### Task brief
Begin at the line containing "This screenshot has height=765, width=1568." in the entries below and end at the line containing "Given: Select the"; transcribe that range exactly and nothing outside it.

### Raw data
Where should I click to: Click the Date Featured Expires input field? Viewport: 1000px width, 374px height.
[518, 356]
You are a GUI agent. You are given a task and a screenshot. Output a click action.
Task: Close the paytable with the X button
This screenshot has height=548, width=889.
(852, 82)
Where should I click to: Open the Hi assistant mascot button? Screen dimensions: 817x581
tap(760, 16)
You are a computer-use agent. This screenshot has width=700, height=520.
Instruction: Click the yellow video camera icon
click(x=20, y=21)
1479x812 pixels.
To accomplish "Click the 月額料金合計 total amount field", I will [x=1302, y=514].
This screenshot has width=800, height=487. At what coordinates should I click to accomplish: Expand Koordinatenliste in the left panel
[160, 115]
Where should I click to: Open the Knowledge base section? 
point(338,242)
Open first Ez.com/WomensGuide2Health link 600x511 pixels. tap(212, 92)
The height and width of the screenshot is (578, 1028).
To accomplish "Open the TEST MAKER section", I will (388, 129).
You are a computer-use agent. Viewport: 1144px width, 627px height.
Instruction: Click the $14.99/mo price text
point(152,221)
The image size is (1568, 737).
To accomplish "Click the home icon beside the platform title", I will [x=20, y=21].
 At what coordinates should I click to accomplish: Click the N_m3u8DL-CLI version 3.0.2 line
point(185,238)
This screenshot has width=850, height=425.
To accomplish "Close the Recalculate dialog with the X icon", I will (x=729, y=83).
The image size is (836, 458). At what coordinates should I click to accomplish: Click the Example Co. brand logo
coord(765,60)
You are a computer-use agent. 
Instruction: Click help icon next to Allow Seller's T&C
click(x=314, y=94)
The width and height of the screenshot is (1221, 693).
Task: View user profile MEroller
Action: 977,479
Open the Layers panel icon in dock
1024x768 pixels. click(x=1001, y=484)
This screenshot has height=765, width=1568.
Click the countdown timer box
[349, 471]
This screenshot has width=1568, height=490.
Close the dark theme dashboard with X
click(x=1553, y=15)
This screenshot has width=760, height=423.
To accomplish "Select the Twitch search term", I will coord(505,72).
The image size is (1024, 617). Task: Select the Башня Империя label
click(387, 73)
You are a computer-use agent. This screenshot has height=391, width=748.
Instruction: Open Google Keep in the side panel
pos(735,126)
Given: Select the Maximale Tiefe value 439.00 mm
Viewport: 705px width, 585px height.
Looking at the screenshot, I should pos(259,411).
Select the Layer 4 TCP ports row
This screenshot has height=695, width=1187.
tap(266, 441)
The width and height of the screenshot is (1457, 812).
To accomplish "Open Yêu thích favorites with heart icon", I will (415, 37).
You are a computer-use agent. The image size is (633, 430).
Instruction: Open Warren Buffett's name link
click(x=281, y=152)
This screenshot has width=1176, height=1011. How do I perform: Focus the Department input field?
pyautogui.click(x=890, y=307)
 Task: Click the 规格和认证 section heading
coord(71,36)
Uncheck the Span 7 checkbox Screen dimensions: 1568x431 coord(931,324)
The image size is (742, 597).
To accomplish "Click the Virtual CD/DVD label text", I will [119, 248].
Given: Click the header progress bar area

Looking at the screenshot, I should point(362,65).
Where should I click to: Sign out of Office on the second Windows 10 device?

### Solution to this exercise
This screenshot has height=765, width=1568.
Click the countdown timer box
[349, 471]
This screenshot has width=1568, height=490.
Close the dark theme dashboard with X
click(x=1553, y=15)
This screenshot has width=760, height=423.
To accomplish "Select the Twitch search term", I will coord(505,72).
The image size is (1024, 617). Task: Select the Башня Империя label
click(387, 73)
You are a computer-use agent. This screenshot has height=391, width=748.
Instruction: Open Google Keep in the side panel
pos(735,126)
Given: Select the Maximale Tiefe value 439.00 mm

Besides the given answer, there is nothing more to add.